Reading text:

* * * * *

These Shared Island Dialogues will support the Government’s commitment to work with all communities and traditions on the island to build consensus around a shared future.

 

Fundamentally, our Shared Island initiative is about working together so that we build a shared future on this island that we can all be proud of.

 

It is about recognising that we face shared challenges on this island North and South - in our economy, environment and society - that we can most effectively address together.

 

And it is about being ambitious.

 

Ambitious about deepening our connections in all aspects of life on the island, to help us achieve a fully reconciled society in the years ahead, and unleash the unlimited potential inherent in that.

 

The Government will do everything that we can to support this.

 

We have committed €500m in capital funding through the Shared Island Fund for collaborative North/South investment over the next five years.

 

And we are working with the Executive in Northern Ireland and with the British Government through the framework of the Good Friday Agreement to harness the full promise  of our partnerships, to support sustainable development and economic opportunity on the island, North and South.

* * * * *

Supplied data:
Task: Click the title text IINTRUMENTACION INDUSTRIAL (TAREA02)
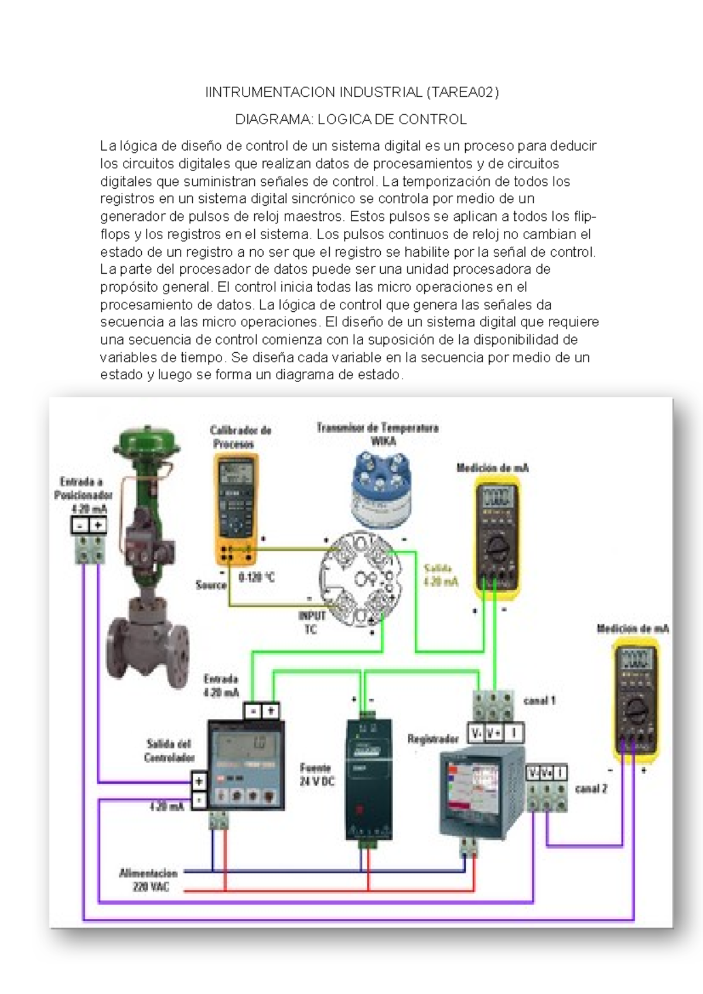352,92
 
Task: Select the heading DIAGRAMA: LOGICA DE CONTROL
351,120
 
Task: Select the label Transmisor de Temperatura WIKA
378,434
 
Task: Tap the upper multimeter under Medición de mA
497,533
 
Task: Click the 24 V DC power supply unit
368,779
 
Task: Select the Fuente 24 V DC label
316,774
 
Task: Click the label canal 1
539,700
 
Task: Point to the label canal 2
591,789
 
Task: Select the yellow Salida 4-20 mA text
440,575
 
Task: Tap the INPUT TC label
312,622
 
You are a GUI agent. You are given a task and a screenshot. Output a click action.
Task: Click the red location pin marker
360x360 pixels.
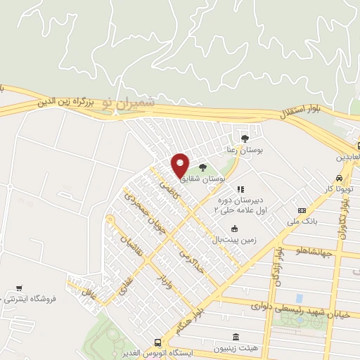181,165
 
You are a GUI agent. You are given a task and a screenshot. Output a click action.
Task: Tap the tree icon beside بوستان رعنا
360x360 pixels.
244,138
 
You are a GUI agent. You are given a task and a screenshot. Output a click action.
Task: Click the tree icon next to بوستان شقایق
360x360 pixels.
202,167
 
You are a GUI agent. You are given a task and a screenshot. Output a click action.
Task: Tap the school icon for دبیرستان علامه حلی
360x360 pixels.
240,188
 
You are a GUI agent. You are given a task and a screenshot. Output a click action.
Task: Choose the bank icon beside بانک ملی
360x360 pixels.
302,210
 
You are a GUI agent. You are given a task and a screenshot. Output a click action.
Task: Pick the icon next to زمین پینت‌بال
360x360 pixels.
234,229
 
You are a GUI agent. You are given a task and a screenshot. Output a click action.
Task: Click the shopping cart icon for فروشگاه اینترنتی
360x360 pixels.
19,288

* * * * *

What to work on:
**A.** Rewrite the paragraph of the Shared Island passage that begins "And we are working with the Executive" more briefly, keeping its main facts.
**B.** Retype the stretch of the Shared Island passage from "It is about recognising" through "inherent in that.".

Results for each task:
**A.** Within the framework of the Good Friday Agreement, the Government is working with the Northern Ireland Executive and the British Government to make full use of these partnerships for sustainable development and economic opportunity across the island, North and South.

**B.**
It is about recognising that we face shared challenges on this island North and South - in our economy, environment and society - that we can most effectively address together.

 

And it is about being ambitious.

 

Ambitious about deepening our connections in all aspects of life on the island, to help us achieve a fully reconciled society in the years ahead, and unleash the unlimited potential inherent in that.